You mean, he was deliberately following the law by the letter, making sure to never break it, and the feds murdered him in a pre-dawn raid anyway. Either he broke the law or he didn't. Skirting the law isn't breaking the law, otherwise you'd have said he broke it.

The ATF deserves to be disbanded, and most of their employees tried for crimes against the constitution and the people who it protects.

What counts as a business? How many guns can you sell from your collection before you cross the threshold? How fast can you turn around and sell a gun after you buy without fear of breaking the law? This law is ambiguous on this

As OP writes it, the law is ambiguous.

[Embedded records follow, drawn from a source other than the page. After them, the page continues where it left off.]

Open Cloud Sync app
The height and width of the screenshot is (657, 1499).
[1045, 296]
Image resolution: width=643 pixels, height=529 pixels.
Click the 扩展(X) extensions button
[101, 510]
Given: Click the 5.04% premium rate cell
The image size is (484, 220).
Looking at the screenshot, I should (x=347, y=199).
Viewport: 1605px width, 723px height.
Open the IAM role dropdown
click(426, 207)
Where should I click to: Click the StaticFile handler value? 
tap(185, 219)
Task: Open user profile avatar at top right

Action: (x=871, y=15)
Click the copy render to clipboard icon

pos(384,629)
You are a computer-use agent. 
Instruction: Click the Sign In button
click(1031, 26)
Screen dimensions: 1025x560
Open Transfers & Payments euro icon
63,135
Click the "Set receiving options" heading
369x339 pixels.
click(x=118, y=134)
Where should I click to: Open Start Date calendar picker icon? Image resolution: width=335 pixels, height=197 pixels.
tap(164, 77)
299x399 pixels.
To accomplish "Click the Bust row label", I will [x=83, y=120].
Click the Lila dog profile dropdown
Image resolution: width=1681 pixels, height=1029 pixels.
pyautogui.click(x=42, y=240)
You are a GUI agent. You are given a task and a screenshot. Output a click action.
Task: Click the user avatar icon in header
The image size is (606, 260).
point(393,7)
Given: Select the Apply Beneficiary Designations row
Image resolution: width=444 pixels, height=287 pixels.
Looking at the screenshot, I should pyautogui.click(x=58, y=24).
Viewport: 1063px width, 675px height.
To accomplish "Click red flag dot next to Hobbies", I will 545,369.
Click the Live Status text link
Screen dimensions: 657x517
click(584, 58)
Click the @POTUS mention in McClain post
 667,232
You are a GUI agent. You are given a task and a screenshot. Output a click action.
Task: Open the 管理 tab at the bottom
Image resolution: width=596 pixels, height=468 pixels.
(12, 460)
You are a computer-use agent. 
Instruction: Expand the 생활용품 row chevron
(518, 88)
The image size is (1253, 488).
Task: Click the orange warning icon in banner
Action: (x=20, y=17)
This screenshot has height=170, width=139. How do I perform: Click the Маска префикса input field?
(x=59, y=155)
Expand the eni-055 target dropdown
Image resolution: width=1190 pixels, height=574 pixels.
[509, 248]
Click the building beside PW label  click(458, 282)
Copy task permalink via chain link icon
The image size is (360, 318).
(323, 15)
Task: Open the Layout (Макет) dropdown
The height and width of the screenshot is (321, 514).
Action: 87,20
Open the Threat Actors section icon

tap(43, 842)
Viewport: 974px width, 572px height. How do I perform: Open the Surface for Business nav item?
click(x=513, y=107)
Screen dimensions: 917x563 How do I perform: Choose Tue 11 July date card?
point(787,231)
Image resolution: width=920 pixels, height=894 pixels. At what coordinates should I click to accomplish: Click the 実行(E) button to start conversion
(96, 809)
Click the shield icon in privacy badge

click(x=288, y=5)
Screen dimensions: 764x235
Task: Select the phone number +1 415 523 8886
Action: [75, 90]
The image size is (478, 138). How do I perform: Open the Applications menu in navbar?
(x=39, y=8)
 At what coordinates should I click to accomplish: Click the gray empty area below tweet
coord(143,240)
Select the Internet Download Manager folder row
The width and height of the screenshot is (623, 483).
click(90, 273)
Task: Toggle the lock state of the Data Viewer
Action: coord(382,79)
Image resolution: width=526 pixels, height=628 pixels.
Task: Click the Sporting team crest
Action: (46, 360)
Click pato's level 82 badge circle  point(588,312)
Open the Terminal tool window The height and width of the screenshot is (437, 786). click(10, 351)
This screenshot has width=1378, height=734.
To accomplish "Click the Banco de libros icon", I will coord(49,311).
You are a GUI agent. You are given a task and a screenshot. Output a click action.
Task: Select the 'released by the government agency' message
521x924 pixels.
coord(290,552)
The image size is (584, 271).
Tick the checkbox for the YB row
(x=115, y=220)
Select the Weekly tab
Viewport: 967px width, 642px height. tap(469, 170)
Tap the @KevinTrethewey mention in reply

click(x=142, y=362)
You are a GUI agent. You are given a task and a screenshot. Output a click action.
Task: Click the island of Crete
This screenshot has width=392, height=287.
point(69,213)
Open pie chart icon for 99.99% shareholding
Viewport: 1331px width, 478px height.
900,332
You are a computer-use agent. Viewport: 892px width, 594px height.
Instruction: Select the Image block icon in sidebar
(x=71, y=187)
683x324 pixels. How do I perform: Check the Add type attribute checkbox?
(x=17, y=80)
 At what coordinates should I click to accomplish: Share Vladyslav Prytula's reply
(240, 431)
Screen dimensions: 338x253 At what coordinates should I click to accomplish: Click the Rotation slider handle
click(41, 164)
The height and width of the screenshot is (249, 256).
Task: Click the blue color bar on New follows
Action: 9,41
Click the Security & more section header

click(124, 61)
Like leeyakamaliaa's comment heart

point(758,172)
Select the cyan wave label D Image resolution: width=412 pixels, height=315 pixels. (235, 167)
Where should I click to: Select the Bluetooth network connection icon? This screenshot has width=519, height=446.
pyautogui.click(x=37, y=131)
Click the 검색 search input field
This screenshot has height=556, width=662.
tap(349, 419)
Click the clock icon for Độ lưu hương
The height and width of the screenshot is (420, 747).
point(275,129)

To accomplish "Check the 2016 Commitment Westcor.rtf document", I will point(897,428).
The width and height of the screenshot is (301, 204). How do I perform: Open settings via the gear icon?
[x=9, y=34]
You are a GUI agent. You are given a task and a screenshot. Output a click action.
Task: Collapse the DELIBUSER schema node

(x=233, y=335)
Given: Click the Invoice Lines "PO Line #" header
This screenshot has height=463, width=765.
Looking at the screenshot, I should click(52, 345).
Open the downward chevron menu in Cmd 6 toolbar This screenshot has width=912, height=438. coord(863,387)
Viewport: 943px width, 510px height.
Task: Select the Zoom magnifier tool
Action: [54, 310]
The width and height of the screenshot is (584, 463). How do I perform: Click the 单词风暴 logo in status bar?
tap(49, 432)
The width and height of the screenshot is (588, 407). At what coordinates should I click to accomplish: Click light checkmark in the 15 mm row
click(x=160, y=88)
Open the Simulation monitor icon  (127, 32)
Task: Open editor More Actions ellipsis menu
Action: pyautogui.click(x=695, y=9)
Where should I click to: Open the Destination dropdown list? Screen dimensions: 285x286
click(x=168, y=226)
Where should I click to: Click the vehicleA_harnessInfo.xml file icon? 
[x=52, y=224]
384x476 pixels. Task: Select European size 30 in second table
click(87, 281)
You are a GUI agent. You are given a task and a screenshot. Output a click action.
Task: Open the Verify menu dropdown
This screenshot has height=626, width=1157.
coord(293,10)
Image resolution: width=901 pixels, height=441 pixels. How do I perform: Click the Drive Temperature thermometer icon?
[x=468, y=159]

Hence "skirting the law" does not mean "carefully staying inside the bright red lines", it means "nobody knows if you're breaking the law until you're in court".

If you want to argue he clearly wasn't breaking the law then I'd be legitimately happy to read it, but right now I'm leaning towards "law makers trying to make it legal for you to sell your grandpa's private collection when he dies probably weren't trying to make it legal to buy and sell 150 guns, with no extenuating circumstances, in two years".

"law makers trying to make it legal for you to sell your grandpa's private collection when he dies probably weren't trying to make it legal to buy and sell 150 guns, with no extenuating circumstances, in two years".

And yet, we are going to have more cases like this in time, I imagine, if they're not already happening, purely because the former will be indistinguishable from the latter, given the habits of gun owners (to speak more plainly: older people probably buy a lot of guns, thus, it is quite conceivable that a family that needs to ditch paw-paw's little arsenal might run afoul of the ATF through no genuine fault of their own).